### Work order
Would you please copy each line below that includes the string "field"?

(Source data)

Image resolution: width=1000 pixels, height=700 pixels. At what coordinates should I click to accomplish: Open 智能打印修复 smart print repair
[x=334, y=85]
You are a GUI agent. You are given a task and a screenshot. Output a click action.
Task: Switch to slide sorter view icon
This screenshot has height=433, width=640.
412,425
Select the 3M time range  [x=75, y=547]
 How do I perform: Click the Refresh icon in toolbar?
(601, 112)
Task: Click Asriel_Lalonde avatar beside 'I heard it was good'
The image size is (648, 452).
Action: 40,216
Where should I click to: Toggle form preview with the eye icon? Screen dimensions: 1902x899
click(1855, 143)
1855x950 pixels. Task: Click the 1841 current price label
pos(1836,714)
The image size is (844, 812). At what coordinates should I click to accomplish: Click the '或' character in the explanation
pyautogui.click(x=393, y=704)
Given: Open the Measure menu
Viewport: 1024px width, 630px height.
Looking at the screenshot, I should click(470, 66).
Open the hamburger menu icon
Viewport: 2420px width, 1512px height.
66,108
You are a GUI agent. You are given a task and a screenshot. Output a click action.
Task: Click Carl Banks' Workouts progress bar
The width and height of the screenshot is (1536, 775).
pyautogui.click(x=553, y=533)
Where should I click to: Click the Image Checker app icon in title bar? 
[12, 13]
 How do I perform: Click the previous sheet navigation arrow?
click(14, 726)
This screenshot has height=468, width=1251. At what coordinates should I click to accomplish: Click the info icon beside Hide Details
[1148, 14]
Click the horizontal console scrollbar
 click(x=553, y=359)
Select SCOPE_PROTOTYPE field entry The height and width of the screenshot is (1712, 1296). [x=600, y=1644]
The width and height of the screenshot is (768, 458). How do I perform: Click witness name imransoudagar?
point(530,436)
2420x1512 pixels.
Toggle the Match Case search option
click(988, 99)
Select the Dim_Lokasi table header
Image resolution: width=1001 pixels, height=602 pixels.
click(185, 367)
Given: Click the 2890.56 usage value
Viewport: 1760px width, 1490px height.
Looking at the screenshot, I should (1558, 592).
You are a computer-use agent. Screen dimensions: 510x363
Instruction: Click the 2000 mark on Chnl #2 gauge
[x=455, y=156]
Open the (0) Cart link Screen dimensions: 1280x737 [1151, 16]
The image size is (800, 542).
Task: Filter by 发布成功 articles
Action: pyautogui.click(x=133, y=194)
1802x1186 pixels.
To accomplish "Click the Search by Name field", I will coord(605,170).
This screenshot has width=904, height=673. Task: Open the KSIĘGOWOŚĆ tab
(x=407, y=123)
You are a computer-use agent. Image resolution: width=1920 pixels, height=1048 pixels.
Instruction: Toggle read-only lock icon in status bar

### Output for this task
Select SCOPE_PROTOTYPE field entry The height and width of the screenshot is (1712, 1296). [x=600, y=1644]
To accomplish "Click the Search by Name field", I will coord(605,170).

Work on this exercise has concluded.